Faltan pocas semanas para las elecciones presidenciales de Estados Unidos y el ambiente está revuelto. No es para menos. Los contagios y muertes por coronavirus en Estados Unidos siguen creciendo de manera desenfrenada, las calles de las principales ciudades son escenario diario de descontento, de protestas pacíficas y no tan pacíficas; la policía antimotines está en alerta roja y las cifras de desempleo hunden las ilusiones de un veloz repunte económico.
En medio de la triple crisis americana se eleva la voz del presidente Trump, quien al encontrarse por debajo de su rival Biden en las encuestas, ha decidido construir una gran tormenta de distracción. El presidente, que desde hace varios meses intenta sembrar dudas sobre el proceso de votación por correo que se lleva a cabo masivamente debido al virus, primero sugirió, en un gesto muy antidemocrático, posponer las elecciones hasta tener una vacuna. Ni sus más leales escuderos apoyaron la moción. Para respaldar su planteamiento emprendió una campaña de desprestigio contra los servicios postales y el sistema de voto por correo, que según él será una herramienta de manipulación de los demócratas y un foco de corrupción. Ignoró que en EE.UU. el sistema funciona hace varios años y el margen de error que tiene el proceso no favorece a un lado frente al otro.

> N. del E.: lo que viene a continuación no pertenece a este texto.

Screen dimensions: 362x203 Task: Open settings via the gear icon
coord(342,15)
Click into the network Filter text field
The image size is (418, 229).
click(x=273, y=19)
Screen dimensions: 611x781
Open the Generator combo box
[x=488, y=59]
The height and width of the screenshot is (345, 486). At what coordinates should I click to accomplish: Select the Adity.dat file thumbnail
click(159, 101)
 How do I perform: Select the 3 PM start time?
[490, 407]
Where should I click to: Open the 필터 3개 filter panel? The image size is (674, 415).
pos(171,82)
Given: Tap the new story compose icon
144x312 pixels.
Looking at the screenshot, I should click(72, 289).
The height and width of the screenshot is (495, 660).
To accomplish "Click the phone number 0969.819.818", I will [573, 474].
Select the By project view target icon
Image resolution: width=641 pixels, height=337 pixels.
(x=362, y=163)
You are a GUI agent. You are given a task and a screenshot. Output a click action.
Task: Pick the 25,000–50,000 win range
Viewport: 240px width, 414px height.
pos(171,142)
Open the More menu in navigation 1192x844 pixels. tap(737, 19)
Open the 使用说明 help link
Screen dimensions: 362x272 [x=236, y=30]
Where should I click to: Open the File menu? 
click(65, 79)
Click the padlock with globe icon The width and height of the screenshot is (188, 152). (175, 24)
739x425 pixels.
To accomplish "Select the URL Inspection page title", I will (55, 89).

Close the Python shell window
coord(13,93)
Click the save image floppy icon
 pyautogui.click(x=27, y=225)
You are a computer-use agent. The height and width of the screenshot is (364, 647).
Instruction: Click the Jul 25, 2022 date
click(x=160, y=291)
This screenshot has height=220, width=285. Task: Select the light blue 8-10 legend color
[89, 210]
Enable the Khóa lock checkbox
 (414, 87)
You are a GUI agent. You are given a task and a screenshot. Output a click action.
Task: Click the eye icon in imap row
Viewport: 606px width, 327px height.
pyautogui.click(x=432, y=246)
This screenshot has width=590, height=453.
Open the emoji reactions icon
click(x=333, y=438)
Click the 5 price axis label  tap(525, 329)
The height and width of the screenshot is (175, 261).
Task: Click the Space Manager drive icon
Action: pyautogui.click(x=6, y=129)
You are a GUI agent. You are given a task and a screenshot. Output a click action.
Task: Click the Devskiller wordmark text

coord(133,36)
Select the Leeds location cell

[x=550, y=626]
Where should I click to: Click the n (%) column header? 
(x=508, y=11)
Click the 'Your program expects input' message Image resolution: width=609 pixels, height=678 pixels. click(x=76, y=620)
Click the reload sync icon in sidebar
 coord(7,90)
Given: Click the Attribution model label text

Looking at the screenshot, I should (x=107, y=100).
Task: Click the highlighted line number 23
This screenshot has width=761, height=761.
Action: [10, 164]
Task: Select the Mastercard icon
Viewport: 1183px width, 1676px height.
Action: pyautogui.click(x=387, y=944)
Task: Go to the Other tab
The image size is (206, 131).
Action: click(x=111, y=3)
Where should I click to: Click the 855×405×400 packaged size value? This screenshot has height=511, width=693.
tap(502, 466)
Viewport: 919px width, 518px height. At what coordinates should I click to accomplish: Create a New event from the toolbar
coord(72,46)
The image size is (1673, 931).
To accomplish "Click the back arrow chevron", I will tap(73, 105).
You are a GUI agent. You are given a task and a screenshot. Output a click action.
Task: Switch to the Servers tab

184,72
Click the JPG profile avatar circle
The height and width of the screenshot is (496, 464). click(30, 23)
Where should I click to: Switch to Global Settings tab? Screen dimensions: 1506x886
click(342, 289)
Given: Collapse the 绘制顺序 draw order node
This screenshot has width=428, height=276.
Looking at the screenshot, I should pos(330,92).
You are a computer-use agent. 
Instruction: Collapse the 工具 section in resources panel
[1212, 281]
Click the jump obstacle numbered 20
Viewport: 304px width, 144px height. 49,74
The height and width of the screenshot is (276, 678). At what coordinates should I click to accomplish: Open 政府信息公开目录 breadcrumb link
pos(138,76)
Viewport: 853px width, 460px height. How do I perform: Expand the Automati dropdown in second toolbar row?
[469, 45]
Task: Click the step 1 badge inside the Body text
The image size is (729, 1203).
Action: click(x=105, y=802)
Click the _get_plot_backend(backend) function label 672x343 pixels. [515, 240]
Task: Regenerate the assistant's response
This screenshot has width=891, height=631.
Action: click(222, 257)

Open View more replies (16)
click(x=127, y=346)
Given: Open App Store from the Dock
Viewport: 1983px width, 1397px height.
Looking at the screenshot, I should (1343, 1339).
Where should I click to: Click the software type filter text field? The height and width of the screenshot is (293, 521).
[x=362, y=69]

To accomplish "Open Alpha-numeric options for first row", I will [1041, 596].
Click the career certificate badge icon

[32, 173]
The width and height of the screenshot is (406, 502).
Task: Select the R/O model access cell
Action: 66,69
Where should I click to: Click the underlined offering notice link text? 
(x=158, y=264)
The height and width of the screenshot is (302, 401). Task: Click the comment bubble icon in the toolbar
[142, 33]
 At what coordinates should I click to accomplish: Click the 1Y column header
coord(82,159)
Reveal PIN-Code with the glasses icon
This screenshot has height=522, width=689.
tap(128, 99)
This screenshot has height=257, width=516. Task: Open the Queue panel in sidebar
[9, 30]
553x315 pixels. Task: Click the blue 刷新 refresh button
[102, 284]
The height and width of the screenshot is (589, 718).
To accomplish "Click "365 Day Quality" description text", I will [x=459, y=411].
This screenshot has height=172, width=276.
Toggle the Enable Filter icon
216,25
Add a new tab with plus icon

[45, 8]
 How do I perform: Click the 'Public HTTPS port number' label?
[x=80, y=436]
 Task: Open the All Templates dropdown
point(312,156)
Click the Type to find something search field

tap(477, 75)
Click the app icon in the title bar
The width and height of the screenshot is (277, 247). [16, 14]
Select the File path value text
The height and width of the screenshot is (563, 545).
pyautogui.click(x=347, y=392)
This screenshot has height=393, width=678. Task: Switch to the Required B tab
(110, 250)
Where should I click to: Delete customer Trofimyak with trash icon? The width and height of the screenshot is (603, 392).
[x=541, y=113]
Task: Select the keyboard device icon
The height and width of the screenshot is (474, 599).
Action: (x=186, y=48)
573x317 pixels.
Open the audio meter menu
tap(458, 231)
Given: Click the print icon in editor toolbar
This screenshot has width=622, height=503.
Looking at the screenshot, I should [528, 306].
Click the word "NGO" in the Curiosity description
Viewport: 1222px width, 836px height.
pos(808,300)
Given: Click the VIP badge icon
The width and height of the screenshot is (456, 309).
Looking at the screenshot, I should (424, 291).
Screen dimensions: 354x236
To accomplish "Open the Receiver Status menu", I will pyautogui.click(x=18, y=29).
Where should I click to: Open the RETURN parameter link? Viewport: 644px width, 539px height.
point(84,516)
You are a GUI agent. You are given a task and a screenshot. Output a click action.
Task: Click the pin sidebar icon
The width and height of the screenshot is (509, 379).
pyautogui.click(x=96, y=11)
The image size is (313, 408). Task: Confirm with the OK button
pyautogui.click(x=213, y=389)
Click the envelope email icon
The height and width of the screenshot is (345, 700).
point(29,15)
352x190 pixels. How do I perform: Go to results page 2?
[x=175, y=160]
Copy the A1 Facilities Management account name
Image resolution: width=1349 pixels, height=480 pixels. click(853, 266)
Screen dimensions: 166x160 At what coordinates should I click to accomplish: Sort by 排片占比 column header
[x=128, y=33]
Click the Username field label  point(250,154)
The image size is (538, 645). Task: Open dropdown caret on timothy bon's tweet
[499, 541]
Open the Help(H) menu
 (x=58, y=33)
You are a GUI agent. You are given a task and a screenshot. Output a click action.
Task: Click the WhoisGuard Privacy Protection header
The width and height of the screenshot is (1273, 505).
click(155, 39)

Su segundo dardo llegó esta semana, cuando una vez más cuestionó la integridad de las elecciones, pero fue más allá, al afirmar que no aceptaría los resultados si llegara a perder. Su argumento se centró en un supuesto “desastre” en las papeletas de votación, y la posibilidad inminente de fraude en su contra. Una vez más, su equipo intentó reversar el daño y desmentirlo, y hasta Mitch McConnell, fiel aliado y presidente del Senado lo contradijo. Trump no desistió, y se empeñó en ahondar el lío al final de la semana al negarse a garantizar una transición voluntaria del poder.
La noticia dio vuelta al mundo, y recordó a los que viven bajo gobiernos autócratas, que los dictadores usualmente llegan por medio del voto y se convierten en dictadores cuando se niegan a dejar el poder. Hay incredulidad global, al pensar en la posibilidad de que se interrumpa la democracia americana, considerada como ejemplo de libertad. Para los leales votantes de Trump, las palabras son un llamado a resistir a toda costa en caso de un triunfo demócrata. Para el resto, es una muestra del debilitamiento de las instituciones del país tras cuatro años de desacato y corrupción, con la complicidad de un Senado republicano aferrado al poder. Los abogados constitucionales y columnistas de los grandes diarios analizan la probabilidad de un caos, y algunos incluso apuntan que en caso de resistir Trump, los propios militares podrían retirarlo ‘de forma pacífica’ de la Casa Blanca. Parece mentira.
La amenaza es preocupante, pero los números la convierten en improbable. La única manera de sembrar el caos es si el resultado inicial de la elección es muy ceñido. A poco más de un mes de las elecciones las encuestas tanto a nivel nacional como en los Estados decisivos, apuntan a un triunfo más holgado de Joe Biden, aunque después de los equivocadísimos pronósticos favorables a Hillary Clinton en las elecciones 2016, pocos confían en los números. Faltan aún los debates cara a cara, que empiezan esta semana y donde el conciliador y a veces distraído Biden enfrentará al contendor más agudo y peligroso de los últimos tiempos. Aunque estos enfrentamientos televisados no alteran demasiado el resultado, serán una oportunidad para que Trump intente debilitar a su rival, que ha diseñado su campaña sin confrontación directa, dejando que el Presidente se derrote a sí mismo.
Si las tendencias siguen como van, el 3 de noviembre, o unos días después, habría un presidente demócrata y posiblemente una mayoría de ese partido en ambas cámaras del Congreso. Pero cualquier suceso en los próximos días podría voltear la balanza. Donald Trump es el rey de lo impredecible.